O pai de Lika foi uma das principais lideranças comunitárias do Cafezal. Chegou no fim dos anos 1970, organizando a construção das primeiras moradias na comunidade. Hoje, o bairro cresceu, e é a filha que continua o legado de transformação.

"A população que vive nessa nessa área urbana ainda tem a dificuldade de entender que tudo que a gente plantar na nossa terra, principalmente numa terra tão forte que a gente tem, vamos colher um alimento de qualidade", ressalta Lika. 

Hortas e educação

Desde a pandemia, a UNEafro Brasil utiliza hortas comunitárias como ferramenta de educação e aproximação da população negra e periférica das questões ambientais. 

Essa é uma forma de valorizar o acesso dessa população a uma alimentação saudável.

Durante a crise pandêmica, 92% dos moradores de favelas no Brasil só conseguiram se alimentar por causa de doações, de acordo com pesquisa do Instituto Data Favela. Esse fato que impactou e impacta sobretudo a população preta, uma vez que 67% das pessoas que vivem em favelas no Brasil são negras.

"Nessa vida imediata que temos, sempre de urgências, é uma pauta que que vai sendo inserida aos poucos, para as pessoas irem entendendo a importância da agroecologia, de cuidar do espaço que você está de pensar numa maneira barata e de alimentação saudável. Então é uma pauta que vamos aos poucos e que as pessoas têm se apropriado muito disso, tem dado resultado e se aproximado mais. Então é uma maneira educativa de troca, de construção coletiva", explica Fabíola Carvalho, conhecida como Bio, coordenadora da UNEafro (SP). 

As hortas foram construídas na fase prática do projeto Juventude Negra Viva, que formou 69 pessoas até o final de 2021. A referência da iniciativa é fomentar a educação popular e a formação política em agroecologia nas periferias. 

"Quando chegaram, o pessoal da UNEafro encostou e perguntou se tinha condições de levar o projeto à frente e a gente abraçou a ideia. De querer plantar para poder colher uns frutos bons, para poder se alimentar bem. Porque a gente sabe a importância de se alimentar sem sem o agrotóxico", pontua o horticultor Jefferson Cicotti, conhecido como “Jé”.  

"O pouco ou muito ajuda, né? É uma salsinha, uma cebolinha, uma couve, uma rúcula, um almeirão, que é tudo isso daí que a gente planta, beterraba", lista Jé.

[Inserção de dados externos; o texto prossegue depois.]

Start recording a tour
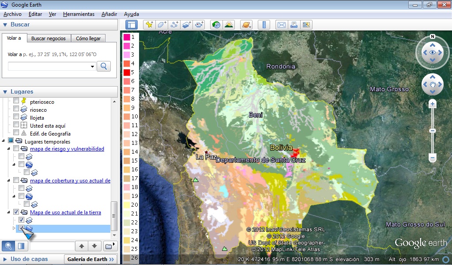 (x=199, y=25)
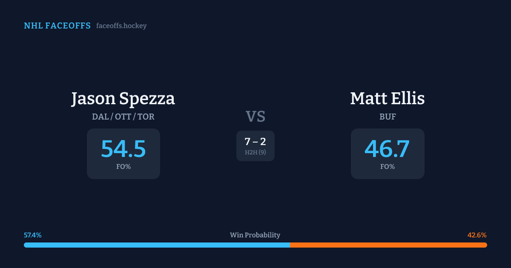
Task: Click the 42.6% win probability value
Action: click(477, 235)
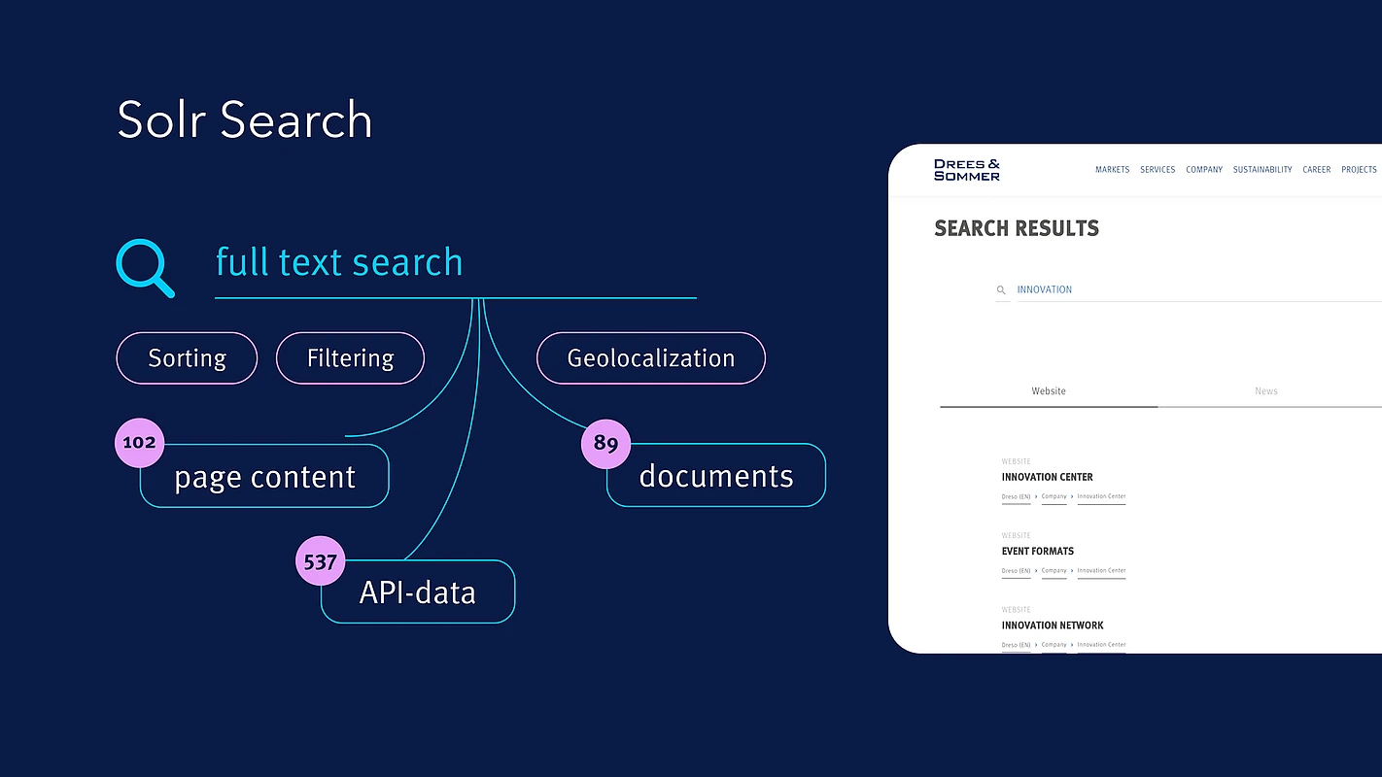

Desenvolvimento das hortas

Além da horta do Cafezal, há hortas comunitárias da UNEafro em Poá, e no bairro de Perus, na zona norte da capital paulista. 

"Aqui era uma área de mata fechada, uma área de eucalipto. Então a terra não é produtiva. Tivemos que fazer um tratamento no solo para conseguir plantar. Tudo que plantamos, conseguimos colher. Então a gente já plantou de tudo um pouco, a gente já fez várias doações aqui", destaca Lika, reforçando o processo contínuo de aprendizagem. "Temos minhocário, adubo. Aprendemos a fazer a plantação de adubação verde e a reutilizar os alimentos". 


O pai de Lika foi uma liderança comunitária em Cafezal na década de 1970 / Pedro Stropassolas

Lucimare Carmelita de Souza, moradora do Cafezal, relembra a importância dos alimentos colhidos na horta no período da pandemia.

"Foi uma grande ajuda porque foi tirado a prova da terra que você está morando. Foi de muita ajuda, ajudou muitas famílias e foi uma grande uma grande influência aqui na nossa comunidade", afirma Lucimare. 

A mãe solo sustenta 3 filhos com o trabalho como catadora de recicláveis. Na horta do Cafezal é voluntária e auxilia nas etapas de produção e manutenção do espaço.

"Você está em contato com a natureza, cuidando de um alimento que vai fazer bem para as suas crianças, para o futuro do nosso país, para nossa para os nossos netos, para os nossos bisnetos, para as famílias que vivem doente", ressalta Lucimare. 

Cafezal

O Cafezal é um dos 32 bairros do Montanhão. A última estimativa do IBGE é que vivem 104 mil pessoas na região, grande parte em situação de vulnerabilidade social. 

A Horta do bairro é integrada ao Cursinho Popular da UNEafro no Montanhão, onde os alunos e moradores estudam, pintam, leem livros e recebem cestas agroecológicas.

"A maneira de entender os alimentos, de manusear os alimentos, isso é muito ancestral. Então, a alimentação é ancestral, representa cuidado, afeto, coletividade. Então alimentação e pensar em hortas comunitárias é um resgate desse cuidado ancestral", destaca Fabíola.